Release Day Review: THE FIGHT WITHIN by Andrew Grey

    Good morning, everyone! Today is Release Day for the newest story from Andrew Grey!!! Want to know what a $20 bill, Mr. Grey, and romance inspiration all have in common?

   Below you will find not only the answer to that question but a 5 Drops Review, and an excerpt. Don’t forget to leave Andrew some love (also known as comments, lol) below, and go grab yourself a copy!


Title: The Fight Within 
Andrew Grey
Publisher: Dreamspinner Press
Series: Good Fight, #2
Release Date: March 4th 2013
Genre: M/M, Contemporary, Western, Romance
Length: 206 pages
Source: Author in exchange for honest review
Buy: Dreamspinner | ARe | Rainbow eBooks

Bryce Morton needs a change of scenery. Since his partner’s death a year ago, he’s become withdrawn and quiet, so his friends, Jerry Lincoln and Akecheta (John) Black Raven, convince him to go camping with them on a Sioux reservation. Though he’s not immediately sure he’s done the right thing, Bryce becomes more interested when he meets Paytah, the man who owns the reservation’s trading post.

Paytah Stillwater’s life is filled with hurt, and sometimes the only thing he has left is pride. After being abused as a child and disbelieved when he spoke up, he has withdrawn into himself—but he can never truly put his past behind him, because the source of his pain still lives on the reservation. Paytah is proud of his heritage and careful with his heart, but when Bryce commits a selfless act of kindness for one of the reservation’s children, the walls around Paytah’s heart begin to melt.

Bryce and Paytah each fight the pain within them. When Paytah’s abuser sets his sights on one of the reservation youngsters, Bryce and Paytah must set their individual fights aside. Finding a way to stop the abuser unites them to fight their way forward—together.

Guest Post

The character of Paytah was inspired in an extremely unusual way.  I was watching a documentary on Andrew Jackson and one of the guests was a Native American who explained how many tribes still hated Andrew Jackson to the point where they refuse to accept twenty dollar bills because Andrew Jackson’s portrait is on them.   That single comment got me thinking and the character of Paytah took shape.  He runs the trading post/general store on the reservation.  He wraps himself in his pride because it’s all he has left and that pride manifests itself in a number of ways, one of them being a distrust of white people and the other is a refusal to accept twenty dollar bills.  That single character trait may seem like a strange way to build a character, but it worked and Paytah is one of my favorites. 

I’m often asked which of my characters I would like to meet and I think Paytah would be one of them.  It would probably be a quiet afternoon because Paytah isn’t much of a talker, but he’d be fascinating and an amazing guide through his people’s land and culture.  I would love to be able to meet him on the reservation, standing tall, looking out over the land, with Bryce at his side, eyes shining like the sun.

The Fight Within starts with a look back at how Bryce lost his partner and the flash-forwards to now.
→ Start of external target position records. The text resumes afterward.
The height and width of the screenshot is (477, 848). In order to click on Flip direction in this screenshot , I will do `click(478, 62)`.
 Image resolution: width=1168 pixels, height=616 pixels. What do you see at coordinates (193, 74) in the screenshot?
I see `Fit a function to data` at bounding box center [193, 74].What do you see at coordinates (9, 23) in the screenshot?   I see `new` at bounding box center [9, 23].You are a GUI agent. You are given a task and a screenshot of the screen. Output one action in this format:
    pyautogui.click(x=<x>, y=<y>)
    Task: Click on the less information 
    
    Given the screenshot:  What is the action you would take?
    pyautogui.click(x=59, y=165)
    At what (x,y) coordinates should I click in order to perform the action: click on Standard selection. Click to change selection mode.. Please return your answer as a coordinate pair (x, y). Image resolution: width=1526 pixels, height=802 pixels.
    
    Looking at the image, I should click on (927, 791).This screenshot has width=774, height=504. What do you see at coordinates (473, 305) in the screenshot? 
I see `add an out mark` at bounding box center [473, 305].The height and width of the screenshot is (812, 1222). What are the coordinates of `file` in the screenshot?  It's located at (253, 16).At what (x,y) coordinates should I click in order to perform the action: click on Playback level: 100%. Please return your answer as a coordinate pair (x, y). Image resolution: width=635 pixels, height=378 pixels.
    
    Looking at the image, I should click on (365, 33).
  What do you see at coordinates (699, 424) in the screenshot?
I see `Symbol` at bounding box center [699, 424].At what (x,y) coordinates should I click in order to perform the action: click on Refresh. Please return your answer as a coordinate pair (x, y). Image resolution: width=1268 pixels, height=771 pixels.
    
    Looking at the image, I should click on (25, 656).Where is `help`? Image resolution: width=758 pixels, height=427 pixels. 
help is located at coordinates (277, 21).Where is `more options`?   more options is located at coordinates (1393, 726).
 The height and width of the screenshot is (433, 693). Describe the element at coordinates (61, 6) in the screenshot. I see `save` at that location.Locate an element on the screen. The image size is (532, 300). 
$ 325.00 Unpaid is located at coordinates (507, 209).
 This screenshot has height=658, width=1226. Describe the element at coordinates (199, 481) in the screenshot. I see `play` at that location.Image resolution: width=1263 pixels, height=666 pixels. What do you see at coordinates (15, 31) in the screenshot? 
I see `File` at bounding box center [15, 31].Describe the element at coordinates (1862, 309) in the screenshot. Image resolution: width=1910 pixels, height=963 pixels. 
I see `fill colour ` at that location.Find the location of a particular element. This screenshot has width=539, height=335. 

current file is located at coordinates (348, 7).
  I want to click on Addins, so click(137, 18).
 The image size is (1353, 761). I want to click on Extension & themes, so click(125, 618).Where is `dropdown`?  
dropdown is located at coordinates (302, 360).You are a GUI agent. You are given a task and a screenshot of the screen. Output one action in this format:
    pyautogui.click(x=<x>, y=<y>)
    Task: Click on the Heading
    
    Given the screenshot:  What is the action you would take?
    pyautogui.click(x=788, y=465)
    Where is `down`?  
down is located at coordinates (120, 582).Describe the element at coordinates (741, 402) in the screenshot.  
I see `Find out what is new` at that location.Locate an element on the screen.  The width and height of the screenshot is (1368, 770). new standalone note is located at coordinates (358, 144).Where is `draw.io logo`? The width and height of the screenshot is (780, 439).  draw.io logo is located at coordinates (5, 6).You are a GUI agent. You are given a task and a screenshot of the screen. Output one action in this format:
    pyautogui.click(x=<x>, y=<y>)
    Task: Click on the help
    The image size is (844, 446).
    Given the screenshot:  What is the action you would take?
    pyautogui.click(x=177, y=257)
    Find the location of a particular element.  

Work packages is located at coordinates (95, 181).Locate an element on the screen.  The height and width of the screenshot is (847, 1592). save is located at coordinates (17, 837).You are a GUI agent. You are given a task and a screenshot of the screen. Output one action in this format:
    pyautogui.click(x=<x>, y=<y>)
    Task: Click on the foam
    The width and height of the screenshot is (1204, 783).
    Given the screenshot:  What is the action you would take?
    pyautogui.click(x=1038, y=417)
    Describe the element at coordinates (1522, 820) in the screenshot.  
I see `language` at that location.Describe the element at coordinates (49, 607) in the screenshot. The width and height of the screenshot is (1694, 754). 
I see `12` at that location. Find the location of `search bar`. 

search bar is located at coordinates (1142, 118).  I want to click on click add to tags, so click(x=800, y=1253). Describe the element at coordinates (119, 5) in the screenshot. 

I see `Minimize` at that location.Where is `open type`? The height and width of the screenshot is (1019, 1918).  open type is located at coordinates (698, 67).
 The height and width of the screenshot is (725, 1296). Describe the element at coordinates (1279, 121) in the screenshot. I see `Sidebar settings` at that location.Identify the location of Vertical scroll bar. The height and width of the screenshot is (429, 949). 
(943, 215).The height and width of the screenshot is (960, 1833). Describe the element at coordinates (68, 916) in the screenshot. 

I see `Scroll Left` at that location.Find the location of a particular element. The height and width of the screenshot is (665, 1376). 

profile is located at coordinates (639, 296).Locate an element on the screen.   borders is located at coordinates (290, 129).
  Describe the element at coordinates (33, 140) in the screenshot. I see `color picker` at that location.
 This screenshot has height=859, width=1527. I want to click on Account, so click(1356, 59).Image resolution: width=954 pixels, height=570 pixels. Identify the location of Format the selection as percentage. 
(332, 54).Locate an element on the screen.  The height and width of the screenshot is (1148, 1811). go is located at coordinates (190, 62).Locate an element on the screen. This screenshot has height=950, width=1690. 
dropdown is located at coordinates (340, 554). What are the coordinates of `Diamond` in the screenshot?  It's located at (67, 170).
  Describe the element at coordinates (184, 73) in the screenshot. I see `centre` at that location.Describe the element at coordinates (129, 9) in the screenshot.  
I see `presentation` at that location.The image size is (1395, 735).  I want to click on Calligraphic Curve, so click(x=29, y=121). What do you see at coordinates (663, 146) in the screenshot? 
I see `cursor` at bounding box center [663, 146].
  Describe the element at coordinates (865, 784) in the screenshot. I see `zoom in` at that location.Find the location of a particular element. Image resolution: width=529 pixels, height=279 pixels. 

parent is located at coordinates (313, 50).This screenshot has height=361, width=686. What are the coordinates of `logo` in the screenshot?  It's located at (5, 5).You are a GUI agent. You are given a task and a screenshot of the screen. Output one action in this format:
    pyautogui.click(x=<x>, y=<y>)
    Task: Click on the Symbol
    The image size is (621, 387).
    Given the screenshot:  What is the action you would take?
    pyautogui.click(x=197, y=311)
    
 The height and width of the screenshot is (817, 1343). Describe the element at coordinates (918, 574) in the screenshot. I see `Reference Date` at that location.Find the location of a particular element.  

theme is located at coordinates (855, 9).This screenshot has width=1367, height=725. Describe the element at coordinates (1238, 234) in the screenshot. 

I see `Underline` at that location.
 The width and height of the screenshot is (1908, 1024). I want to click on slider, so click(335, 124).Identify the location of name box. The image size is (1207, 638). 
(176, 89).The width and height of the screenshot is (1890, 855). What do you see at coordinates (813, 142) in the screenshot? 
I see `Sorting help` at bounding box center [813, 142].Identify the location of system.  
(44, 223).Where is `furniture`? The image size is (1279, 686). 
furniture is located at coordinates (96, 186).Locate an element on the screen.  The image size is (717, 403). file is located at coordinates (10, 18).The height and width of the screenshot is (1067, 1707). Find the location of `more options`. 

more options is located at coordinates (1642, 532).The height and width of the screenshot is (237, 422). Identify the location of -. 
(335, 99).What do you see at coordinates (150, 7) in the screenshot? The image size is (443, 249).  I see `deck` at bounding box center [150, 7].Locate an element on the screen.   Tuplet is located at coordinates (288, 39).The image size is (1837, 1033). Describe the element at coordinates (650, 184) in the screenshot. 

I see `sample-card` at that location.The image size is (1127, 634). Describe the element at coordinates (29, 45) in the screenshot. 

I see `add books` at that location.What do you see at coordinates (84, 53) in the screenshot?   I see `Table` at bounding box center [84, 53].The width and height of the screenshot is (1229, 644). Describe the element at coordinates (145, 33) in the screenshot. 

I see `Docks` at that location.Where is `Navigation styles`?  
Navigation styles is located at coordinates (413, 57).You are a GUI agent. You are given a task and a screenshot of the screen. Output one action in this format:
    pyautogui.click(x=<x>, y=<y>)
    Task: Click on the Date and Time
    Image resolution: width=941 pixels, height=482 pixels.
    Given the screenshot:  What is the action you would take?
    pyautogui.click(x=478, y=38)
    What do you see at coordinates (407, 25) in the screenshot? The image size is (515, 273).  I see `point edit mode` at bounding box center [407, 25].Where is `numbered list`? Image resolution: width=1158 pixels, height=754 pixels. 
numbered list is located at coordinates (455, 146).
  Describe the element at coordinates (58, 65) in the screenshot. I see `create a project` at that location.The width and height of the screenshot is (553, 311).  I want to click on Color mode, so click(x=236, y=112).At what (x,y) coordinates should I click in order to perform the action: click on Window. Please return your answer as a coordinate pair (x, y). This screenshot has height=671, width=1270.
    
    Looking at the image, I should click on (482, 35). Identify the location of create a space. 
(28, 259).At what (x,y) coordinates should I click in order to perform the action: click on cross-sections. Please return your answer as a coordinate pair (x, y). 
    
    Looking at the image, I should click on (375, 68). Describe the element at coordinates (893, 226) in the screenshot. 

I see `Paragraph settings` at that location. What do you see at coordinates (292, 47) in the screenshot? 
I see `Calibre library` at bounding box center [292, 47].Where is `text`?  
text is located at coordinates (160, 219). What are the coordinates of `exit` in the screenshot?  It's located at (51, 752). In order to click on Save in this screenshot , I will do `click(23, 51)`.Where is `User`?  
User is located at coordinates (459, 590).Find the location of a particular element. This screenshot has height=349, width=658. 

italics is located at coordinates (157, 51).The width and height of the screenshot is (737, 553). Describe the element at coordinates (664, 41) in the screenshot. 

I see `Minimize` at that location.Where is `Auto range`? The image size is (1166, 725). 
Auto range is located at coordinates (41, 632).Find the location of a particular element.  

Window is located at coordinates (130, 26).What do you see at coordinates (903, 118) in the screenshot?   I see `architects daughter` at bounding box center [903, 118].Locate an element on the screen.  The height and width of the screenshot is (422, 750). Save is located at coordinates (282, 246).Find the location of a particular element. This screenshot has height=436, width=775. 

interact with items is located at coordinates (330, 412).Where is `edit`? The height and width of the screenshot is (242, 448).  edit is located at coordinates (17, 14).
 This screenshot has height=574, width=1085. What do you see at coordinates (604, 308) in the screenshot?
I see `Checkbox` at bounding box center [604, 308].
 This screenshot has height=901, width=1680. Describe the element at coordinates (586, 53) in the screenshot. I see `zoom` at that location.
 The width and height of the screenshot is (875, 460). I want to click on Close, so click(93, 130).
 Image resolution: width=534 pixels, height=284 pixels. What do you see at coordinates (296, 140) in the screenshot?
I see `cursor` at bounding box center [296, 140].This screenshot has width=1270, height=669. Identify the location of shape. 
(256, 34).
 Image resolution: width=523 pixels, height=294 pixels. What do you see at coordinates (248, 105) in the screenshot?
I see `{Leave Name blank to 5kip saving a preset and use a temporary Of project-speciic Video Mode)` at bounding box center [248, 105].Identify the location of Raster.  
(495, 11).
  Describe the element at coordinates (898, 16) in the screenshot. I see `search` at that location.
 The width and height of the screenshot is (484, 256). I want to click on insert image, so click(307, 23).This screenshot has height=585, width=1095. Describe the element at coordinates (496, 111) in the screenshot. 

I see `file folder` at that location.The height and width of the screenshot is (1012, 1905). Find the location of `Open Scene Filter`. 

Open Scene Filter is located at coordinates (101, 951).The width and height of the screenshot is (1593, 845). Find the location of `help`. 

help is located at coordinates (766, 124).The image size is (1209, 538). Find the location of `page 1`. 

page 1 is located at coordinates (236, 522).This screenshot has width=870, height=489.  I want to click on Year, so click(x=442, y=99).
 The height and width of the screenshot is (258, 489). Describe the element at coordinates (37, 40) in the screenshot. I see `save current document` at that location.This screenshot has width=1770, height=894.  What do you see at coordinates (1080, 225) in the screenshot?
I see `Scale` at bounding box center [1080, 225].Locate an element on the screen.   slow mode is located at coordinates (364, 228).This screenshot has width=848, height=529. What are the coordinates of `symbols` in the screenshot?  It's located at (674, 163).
You will need a box of Kleenex nearby! This story had me at page one and didn’t quit for days after I read the last word. The Fight Within is a gripping journey of loss, love, learning to both let go of the past and stand up for yourself in the now and future.

Paytah is such a multifaceted character that I truly wish I could go meet him in RL! His emotions run deep, his heart is huge but has been so abused that he can’t let anyone near for fear that his past will destroy him.

Bryce is a moody sweetie, but then loosing your partner seems like a good reason for the attitude to me. But after being bullied by Jerry Lincoln and Akecheta (John) Black Raven’s kids (their story is in The Good Fight) into going on a road trip to the reservation John’s family lives on, his heart and world are rocked and spun on end.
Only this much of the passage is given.